The risen Lord thrust them into a future that they’d never chose but they’d hate to lose. Could that happen to you?
Maybe you’re here today, and the truth is: You don’t make it to church all that often. But you’re here today. And I am grateful. I love seeing you here. My prayer for you is that you will have such an encounter with the risen Lord – the Savior whose resurrection we celebrate today – that you will risk a future in which he plays the biggest role in your life. I would love to see all of us here today become a people with a vibrant faith, actively engaged in witness “everywhere,” as Mark puts it, fearful of nothing and completely dependent upon the Lord. That’s a future you’d never choose but you’d hate to lose.

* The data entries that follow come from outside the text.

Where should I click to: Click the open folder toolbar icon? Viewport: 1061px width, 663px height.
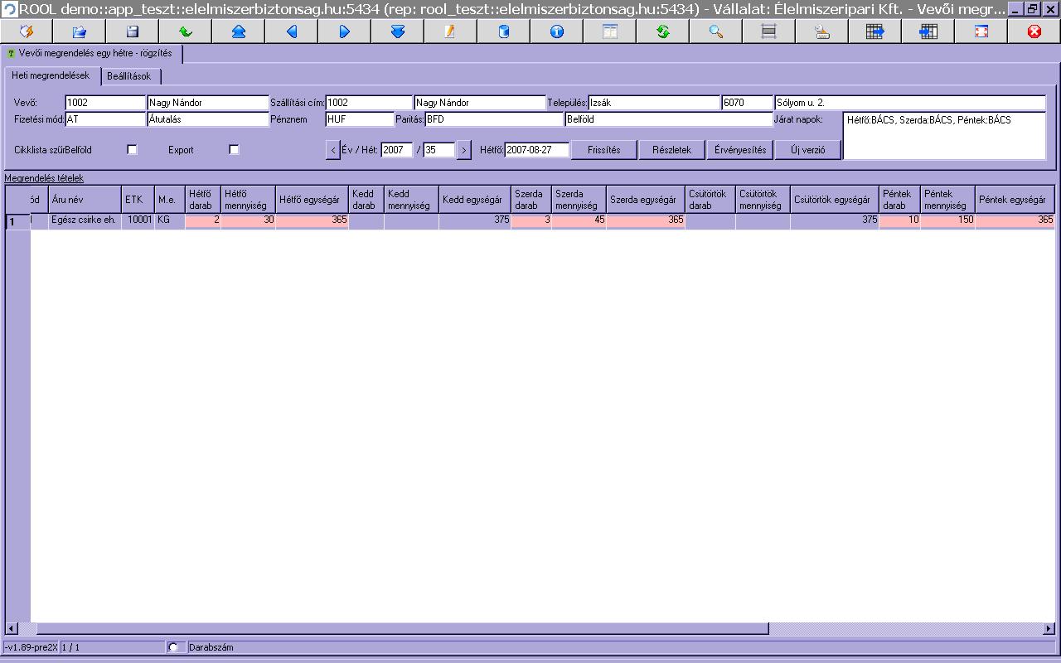point(80,31)
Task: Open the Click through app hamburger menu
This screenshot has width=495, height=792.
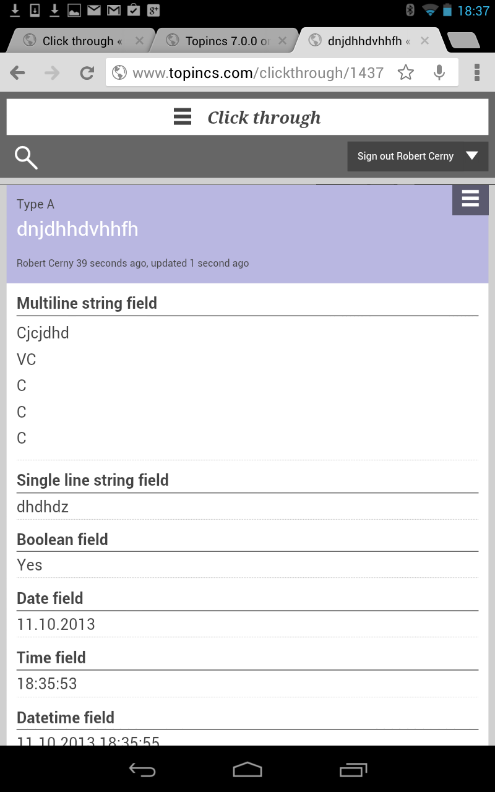Action: pyautogui.click(x=183, y=117)
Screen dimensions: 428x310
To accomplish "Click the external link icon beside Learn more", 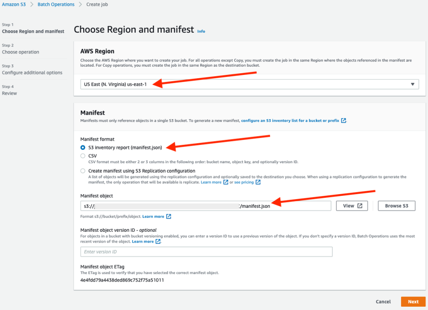I will (x=226, y=182).
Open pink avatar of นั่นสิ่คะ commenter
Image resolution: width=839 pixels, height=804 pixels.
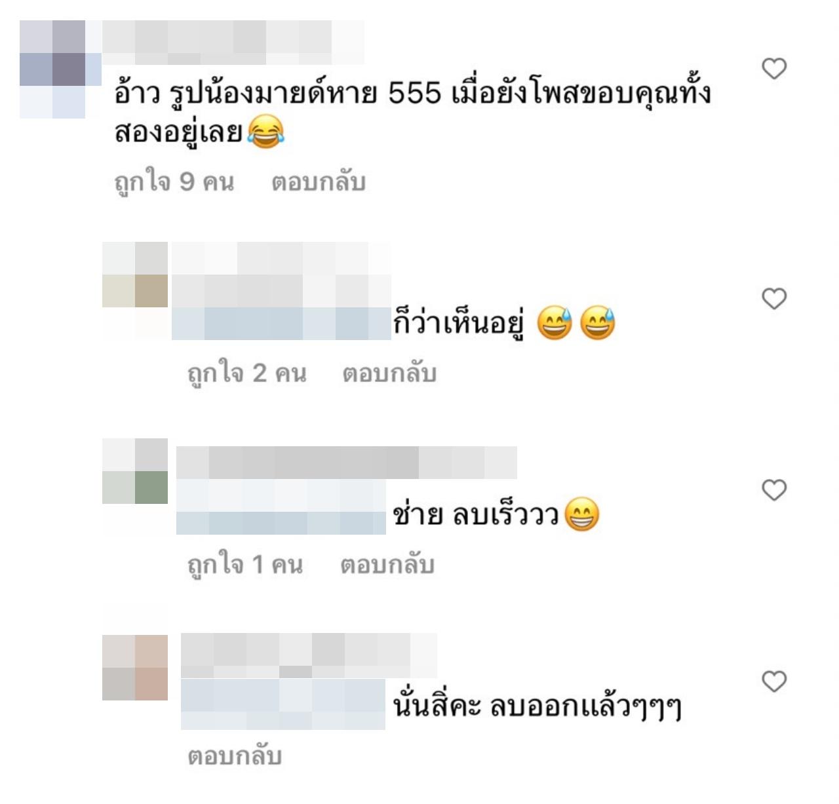coord(135,668)
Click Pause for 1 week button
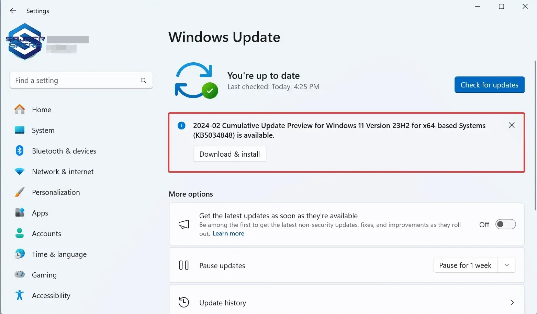Image resolution: width=537 pixels, height=314 pixels. (465, 265)
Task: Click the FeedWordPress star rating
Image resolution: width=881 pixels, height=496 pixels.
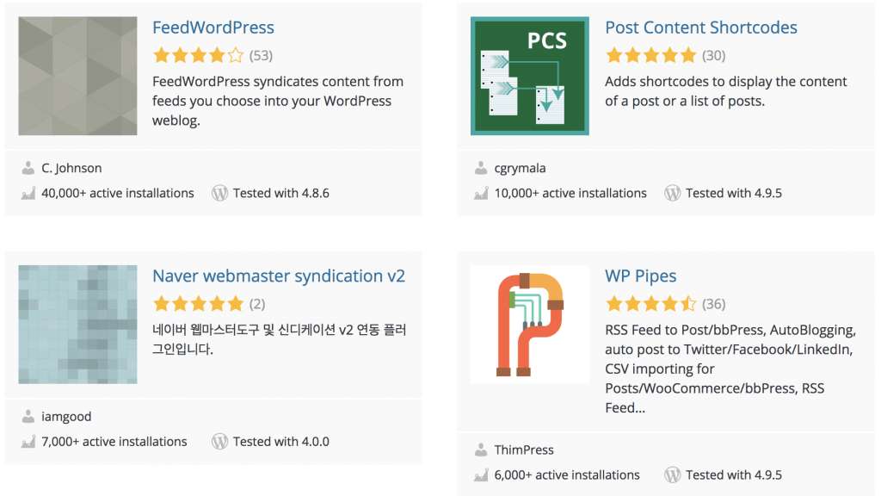Action: [198, 56]
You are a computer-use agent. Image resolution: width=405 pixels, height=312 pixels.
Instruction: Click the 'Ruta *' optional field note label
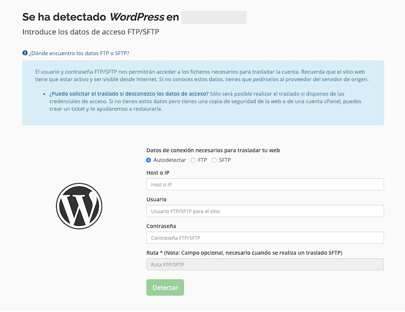point(248,252)
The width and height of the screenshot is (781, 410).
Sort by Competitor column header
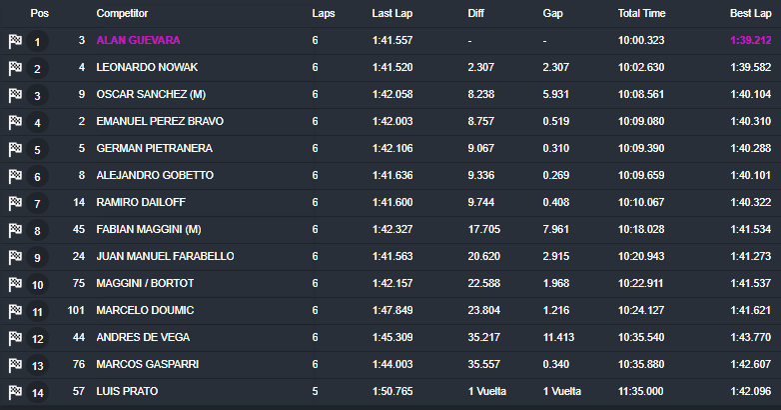pos(122,14)
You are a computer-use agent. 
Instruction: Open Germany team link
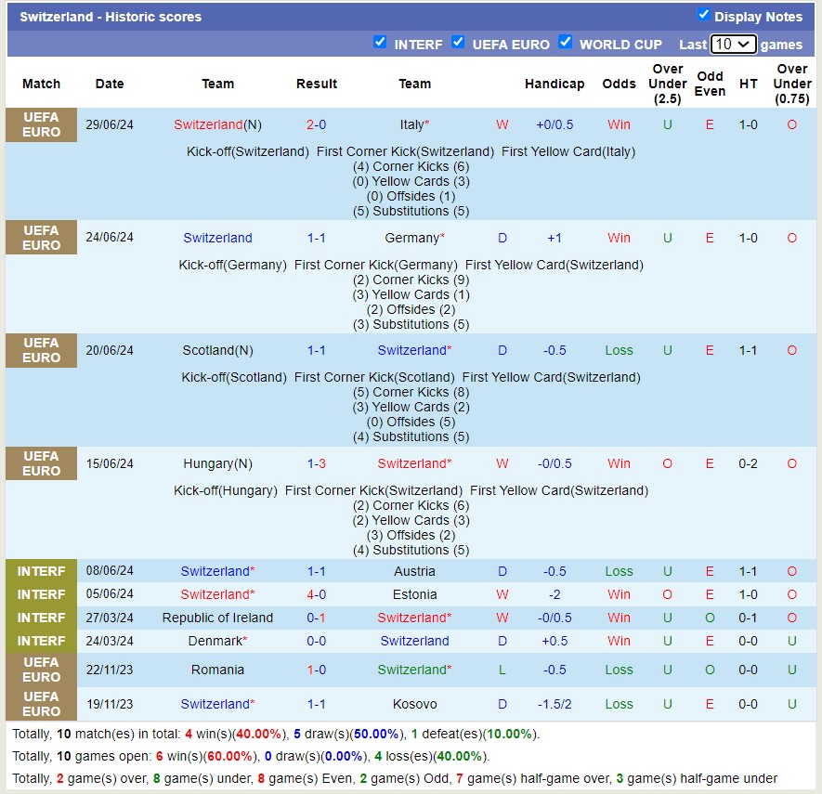pyautogui.click(x=414, y=238)
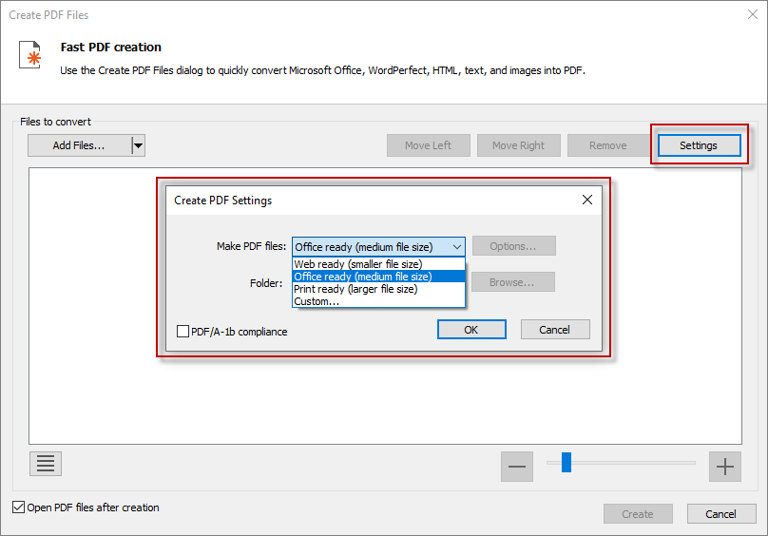Enable PDF/A-1b compliance checkbox
This screenshot has height=536, width=768.
[x=183, y=332]
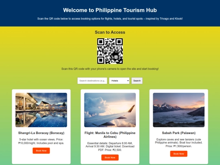Click the 5-star hotel description text
Screen dimensions: 220x165
pyautogui.click(x=41, y=141)
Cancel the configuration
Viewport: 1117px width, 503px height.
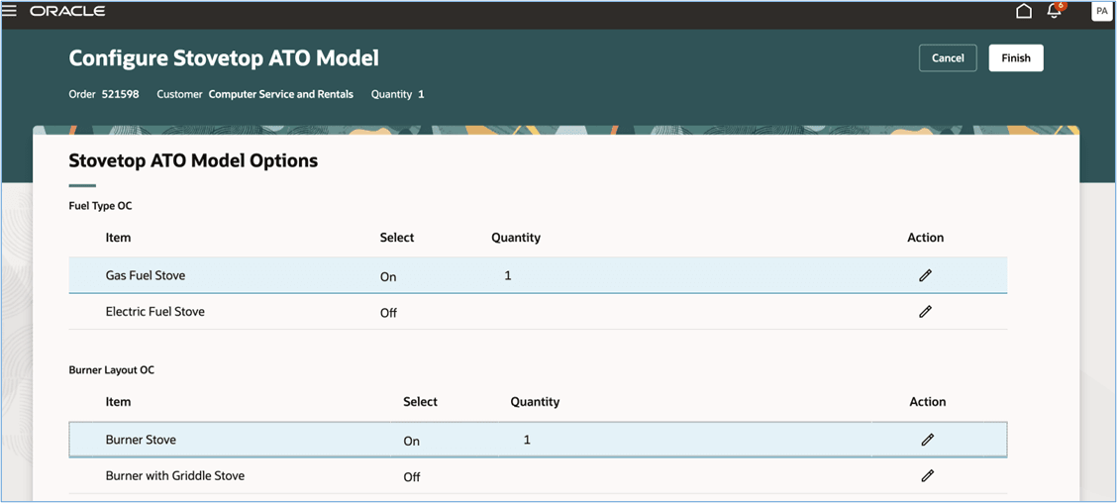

I’d like to ask you to do something if you will. I’d like to ask you to make plans right now to alter your future in a very small way. I’m not asking you to make a huge change. I’m not asking you to jump all in. Nothing like that. But I would like you to consider putting a toe in the water. What I am asking you to do is: Plan now to be in church next Sunday. Here, if you can, but, if not here, then somewhere. That’s the only commitment I’m asking of you. Just go to church next week.
You could run in fear. You could opt for unbelief, maybe even put the whole thing out of mind for another year. Or you could risk an encounter with the risen Lord, who just might thrust you into a future you’d never choose but you’d hate to lose. What do you say?